(RECORDS FOR THIS EXERCISE)

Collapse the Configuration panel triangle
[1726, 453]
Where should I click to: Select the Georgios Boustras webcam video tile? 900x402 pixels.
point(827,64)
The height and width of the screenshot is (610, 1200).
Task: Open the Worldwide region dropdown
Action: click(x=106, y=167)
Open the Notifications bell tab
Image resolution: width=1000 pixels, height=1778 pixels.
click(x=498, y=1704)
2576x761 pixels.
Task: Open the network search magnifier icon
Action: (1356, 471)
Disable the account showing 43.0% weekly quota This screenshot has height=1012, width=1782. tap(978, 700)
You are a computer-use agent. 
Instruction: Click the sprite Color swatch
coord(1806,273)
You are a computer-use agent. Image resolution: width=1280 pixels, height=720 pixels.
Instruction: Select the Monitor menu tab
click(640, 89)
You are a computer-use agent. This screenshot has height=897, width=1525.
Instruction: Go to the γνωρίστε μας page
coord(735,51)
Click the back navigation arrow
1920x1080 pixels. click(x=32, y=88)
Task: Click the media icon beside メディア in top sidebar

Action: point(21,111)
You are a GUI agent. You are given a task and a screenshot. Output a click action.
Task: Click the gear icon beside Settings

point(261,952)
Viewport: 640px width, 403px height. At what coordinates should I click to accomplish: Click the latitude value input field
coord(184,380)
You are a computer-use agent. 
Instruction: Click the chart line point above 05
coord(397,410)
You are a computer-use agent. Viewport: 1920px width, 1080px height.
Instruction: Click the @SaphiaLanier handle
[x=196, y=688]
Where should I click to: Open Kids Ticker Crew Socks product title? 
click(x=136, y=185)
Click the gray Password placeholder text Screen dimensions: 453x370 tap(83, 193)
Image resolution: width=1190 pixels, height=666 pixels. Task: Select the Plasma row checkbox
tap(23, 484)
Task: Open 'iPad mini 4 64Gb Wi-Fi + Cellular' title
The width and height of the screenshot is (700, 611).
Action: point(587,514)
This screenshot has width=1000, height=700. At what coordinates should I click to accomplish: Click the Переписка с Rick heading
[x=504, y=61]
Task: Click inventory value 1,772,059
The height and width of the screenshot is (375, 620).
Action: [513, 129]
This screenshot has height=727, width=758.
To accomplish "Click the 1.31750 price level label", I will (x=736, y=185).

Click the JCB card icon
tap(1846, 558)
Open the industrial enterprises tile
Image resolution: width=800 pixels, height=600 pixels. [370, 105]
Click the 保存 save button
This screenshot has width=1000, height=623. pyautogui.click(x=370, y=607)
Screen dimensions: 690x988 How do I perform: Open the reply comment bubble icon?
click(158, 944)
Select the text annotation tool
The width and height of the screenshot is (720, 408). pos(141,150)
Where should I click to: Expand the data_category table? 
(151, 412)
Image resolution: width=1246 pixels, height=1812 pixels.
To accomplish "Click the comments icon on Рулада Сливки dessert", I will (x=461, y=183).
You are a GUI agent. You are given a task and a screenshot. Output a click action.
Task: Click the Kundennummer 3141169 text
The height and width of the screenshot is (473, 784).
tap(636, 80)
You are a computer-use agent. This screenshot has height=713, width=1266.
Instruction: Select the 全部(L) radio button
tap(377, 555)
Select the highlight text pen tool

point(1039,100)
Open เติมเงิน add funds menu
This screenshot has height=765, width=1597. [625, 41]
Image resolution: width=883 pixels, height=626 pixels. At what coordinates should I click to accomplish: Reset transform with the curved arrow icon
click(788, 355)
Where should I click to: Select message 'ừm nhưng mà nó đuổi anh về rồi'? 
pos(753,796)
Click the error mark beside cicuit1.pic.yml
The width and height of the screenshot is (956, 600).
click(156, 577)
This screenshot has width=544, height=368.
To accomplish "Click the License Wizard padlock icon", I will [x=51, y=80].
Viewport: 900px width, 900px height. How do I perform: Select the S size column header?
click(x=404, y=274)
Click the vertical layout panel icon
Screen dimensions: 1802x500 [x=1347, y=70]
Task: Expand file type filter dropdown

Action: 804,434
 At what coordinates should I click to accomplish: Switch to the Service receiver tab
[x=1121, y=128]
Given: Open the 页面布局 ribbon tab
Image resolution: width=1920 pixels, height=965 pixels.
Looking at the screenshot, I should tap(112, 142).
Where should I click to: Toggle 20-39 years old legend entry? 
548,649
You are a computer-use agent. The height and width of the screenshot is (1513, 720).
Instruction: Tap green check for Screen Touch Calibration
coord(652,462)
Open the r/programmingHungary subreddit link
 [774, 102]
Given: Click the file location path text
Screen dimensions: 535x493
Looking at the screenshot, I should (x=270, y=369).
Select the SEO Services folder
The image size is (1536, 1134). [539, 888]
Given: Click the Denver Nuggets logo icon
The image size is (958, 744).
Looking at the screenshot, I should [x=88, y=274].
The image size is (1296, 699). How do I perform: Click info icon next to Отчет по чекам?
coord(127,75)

(End RECORDS FOR THIS EXERCISE)

Beginning with the line that holds "The image size is (958, 744).", please give again each line exactly until the records end, and include that final line.

SOLUTION FOR THIS EXERCISE =>
The image size is (958, 744).
Looking at the screenshot, I should [x=88, y=274].
The image size is (1296, 699). How do I perform: Click info icon next to Отчет по чекам?
coord(127,75)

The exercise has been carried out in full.